The system is rigged against working people. This was shown very clearly recently when Asda threatened to sack workers who did not agree to a new contract.
The new contract would allow managers to change everything about their job – from their shift rotas to their job titles.
The rigged system was also shown when a high court judge granted an injunction against the Communication Workers Union for ‘infringing’ balloting rules.
Millions of workers are trapped in low pay, zero hours contracts, bogus self-employment and unending agency work.
Workers’ wages still haven’t recovered from the 2008 financial crisis and inequality is sky high.
This is no accident. It’s the result of deliberate choices by the current government and the previous Conservative-Lib Dem coalition to dismantle the employment rights that working people rely on for protection at work, to drive down wages and create a climate of insecurity in the workplace.
Over the last decade, these governments have doubled the qualifying period for unfair dismissal, passed the 2016 Trade Union Act to limit workers’ right to organise and join unions, and shamefully refused to ban zero-hours contracts.
The general election is a chance to put things right.

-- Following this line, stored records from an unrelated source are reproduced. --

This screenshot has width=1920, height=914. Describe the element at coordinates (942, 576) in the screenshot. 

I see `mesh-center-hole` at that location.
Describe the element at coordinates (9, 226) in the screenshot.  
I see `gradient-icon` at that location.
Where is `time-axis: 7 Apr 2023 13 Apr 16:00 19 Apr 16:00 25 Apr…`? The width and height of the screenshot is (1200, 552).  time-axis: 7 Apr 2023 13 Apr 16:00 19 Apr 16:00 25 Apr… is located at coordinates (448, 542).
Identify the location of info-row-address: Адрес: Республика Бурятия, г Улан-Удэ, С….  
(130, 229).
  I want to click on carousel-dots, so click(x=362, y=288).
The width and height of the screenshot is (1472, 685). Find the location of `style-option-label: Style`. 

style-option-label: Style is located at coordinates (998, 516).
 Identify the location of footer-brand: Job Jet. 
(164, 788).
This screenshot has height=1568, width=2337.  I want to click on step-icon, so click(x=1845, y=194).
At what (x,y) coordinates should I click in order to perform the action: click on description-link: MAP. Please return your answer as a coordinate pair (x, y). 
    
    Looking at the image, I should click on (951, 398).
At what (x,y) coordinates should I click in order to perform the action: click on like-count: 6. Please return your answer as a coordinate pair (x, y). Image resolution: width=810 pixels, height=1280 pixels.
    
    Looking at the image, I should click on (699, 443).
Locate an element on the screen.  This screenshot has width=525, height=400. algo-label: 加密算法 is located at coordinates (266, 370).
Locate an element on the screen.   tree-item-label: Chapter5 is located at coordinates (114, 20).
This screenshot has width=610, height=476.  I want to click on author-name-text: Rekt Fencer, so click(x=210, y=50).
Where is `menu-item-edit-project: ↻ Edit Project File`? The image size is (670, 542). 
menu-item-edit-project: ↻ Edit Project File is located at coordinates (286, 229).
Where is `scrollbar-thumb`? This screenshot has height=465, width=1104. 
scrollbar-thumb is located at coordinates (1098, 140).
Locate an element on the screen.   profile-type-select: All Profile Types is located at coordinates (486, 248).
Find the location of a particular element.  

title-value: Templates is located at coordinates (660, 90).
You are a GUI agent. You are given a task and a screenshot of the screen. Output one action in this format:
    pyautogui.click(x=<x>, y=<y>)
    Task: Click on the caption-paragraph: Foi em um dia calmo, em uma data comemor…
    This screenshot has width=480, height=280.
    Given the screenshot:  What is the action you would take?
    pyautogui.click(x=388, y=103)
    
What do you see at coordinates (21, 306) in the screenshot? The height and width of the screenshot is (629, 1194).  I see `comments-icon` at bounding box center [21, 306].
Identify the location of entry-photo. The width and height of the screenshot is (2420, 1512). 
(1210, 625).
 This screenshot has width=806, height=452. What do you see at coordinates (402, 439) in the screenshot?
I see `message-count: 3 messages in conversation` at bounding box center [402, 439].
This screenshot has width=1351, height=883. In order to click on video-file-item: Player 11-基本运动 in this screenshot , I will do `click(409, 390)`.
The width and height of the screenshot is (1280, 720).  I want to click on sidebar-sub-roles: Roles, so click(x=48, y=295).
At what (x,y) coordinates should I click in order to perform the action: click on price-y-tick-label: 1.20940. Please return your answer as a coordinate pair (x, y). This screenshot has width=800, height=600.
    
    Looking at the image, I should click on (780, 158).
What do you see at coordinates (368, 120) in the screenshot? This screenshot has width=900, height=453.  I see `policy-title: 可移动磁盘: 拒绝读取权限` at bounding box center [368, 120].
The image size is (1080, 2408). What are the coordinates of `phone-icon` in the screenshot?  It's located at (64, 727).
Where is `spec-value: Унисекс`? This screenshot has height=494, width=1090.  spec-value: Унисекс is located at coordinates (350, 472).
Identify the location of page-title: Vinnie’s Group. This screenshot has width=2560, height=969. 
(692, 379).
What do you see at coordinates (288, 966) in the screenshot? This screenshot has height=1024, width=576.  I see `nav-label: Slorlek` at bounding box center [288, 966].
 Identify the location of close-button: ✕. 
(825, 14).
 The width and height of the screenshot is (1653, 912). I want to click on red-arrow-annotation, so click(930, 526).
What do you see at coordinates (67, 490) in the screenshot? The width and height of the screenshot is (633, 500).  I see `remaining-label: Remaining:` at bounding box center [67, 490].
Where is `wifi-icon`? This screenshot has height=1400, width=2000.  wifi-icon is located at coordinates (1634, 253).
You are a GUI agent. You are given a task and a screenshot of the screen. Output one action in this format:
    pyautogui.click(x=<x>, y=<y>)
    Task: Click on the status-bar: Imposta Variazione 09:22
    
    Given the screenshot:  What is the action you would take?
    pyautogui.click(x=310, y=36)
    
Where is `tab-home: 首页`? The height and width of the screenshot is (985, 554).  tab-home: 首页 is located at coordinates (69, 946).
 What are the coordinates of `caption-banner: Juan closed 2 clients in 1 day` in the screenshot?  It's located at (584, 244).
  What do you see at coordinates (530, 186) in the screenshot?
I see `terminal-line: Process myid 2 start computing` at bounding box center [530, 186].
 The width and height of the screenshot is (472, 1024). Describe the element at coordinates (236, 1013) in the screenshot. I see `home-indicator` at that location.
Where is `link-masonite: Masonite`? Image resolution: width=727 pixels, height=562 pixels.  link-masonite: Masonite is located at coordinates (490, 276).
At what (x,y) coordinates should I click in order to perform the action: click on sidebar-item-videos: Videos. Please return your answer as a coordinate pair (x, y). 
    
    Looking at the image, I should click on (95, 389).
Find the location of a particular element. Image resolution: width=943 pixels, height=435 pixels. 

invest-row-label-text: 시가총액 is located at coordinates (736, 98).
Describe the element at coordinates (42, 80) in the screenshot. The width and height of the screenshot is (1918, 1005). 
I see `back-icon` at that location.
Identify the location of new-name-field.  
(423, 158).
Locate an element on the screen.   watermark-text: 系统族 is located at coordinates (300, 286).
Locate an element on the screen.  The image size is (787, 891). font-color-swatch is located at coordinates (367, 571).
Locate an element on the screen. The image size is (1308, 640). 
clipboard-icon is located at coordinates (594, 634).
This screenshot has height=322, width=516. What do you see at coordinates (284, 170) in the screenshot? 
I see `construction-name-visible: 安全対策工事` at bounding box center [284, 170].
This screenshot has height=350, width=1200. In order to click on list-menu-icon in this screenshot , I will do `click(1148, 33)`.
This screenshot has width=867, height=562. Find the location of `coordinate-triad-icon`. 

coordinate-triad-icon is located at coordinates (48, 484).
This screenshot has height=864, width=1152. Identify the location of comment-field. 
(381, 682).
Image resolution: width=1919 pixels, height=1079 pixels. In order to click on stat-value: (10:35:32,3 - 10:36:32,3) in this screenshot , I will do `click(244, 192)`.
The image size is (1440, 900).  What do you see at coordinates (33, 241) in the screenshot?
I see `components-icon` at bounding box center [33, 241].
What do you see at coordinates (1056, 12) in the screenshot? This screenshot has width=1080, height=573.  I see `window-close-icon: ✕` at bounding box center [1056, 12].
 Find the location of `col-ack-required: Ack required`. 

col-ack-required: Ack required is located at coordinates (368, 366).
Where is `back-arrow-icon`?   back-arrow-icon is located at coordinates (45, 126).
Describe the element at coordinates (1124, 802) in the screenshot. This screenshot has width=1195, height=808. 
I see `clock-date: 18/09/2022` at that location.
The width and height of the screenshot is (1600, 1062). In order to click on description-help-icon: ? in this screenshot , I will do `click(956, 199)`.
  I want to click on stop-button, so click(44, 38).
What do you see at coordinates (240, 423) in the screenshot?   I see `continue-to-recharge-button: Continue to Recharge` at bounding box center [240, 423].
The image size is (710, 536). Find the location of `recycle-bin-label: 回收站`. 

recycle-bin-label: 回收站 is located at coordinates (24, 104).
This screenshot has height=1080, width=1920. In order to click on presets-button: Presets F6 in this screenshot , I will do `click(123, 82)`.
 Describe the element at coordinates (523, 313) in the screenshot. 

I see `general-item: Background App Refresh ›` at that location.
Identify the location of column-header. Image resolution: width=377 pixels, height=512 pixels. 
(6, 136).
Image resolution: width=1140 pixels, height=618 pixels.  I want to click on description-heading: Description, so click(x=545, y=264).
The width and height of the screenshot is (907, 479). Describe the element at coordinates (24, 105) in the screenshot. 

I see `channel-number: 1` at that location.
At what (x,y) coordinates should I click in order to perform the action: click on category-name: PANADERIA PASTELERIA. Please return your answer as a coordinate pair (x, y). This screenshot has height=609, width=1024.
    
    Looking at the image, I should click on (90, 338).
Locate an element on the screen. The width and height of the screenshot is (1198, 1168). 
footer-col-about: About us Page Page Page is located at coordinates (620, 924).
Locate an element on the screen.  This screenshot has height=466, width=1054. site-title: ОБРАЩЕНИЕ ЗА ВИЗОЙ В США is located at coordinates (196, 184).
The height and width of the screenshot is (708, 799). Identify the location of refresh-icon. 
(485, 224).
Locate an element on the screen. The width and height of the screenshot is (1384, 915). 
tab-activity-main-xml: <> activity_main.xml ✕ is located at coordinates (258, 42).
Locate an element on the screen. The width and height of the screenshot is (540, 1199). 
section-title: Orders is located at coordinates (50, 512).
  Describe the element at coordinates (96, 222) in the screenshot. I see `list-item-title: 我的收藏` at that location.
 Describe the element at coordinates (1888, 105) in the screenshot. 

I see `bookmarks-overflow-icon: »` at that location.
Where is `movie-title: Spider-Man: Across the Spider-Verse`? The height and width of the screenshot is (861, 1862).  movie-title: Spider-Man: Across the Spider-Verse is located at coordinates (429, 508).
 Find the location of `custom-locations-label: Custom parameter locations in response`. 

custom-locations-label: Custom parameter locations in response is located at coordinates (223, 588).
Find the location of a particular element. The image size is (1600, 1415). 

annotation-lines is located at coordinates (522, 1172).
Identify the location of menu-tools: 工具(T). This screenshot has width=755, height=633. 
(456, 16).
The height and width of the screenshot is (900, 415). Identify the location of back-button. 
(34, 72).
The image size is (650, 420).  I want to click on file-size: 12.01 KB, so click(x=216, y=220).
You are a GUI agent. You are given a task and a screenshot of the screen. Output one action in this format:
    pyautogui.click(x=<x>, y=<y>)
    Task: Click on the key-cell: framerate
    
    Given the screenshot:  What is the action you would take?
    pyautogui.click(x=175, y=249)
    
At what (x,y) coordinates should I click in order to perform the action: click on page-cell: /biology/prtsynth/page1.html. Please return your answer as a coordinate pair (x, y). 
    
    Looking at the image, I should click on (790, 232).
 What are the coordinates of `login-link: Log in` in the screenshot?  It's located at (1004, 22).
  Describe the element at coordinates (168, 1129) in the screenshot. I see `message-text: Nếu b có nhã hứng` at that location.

We know that when workers join together they can make their working lives better.
Workplaces with collective agreements negotiated by trade unions have higher pay, shorter working hours, better holiday and sick pay, more family-friendly measures, better policies to promote equality at work, and better health and safety.
Labour is proposing that workers will have the right to organise and win union rights at work. Workers will have the right to collectively bargain with their employers through trade unions to secure decent pay and better working conditions in their workplace and across industries; employment rights from day one and four new public holidays.
We desperately need new laws to end exploitation and to protect insecure workers from bogus self employment and a ban on zero-hours contracts as is being proposed by Labour’s manifesto.
Other countries such Ireland and New Zealand have banned zero hours contacts – so why not the UK?
And we don’t just need to fight for new rights. We need to defend the ones we still have including those derived from the European Union such as the working time regulations, protection for agency and temporary workers and workers whose jobs could be effected by takeovers and mergers, rights to information and consultation.
Trade unions have been clear that the Brexit deal Boris Johnson has negotiated – or a no-deal Brexit – would be a disaster for working people.
Leaked documents suggest the Johnson government is deliberately manoeuvring to downgrade UK workers’ rights in any post-Brexit trade deal with the EU.
That could open the door to those politicians who want to turn the UK into a low wage, protection-free ‘Singapore on Thames’ style economy.
And it would allow bad bosses to slash workers’ rights that are currently protected by EU legislation such as paid holidays, work breaks, parental rights, protections for part-time and agency workers and protection for workers when companies are subject to take overs and mergers.
It’s time to stand up for what trade unionists believe in, to protect our hard-won rights at work and to fight for Labour’s new deal for workers, in Labour’s excellent manifesto.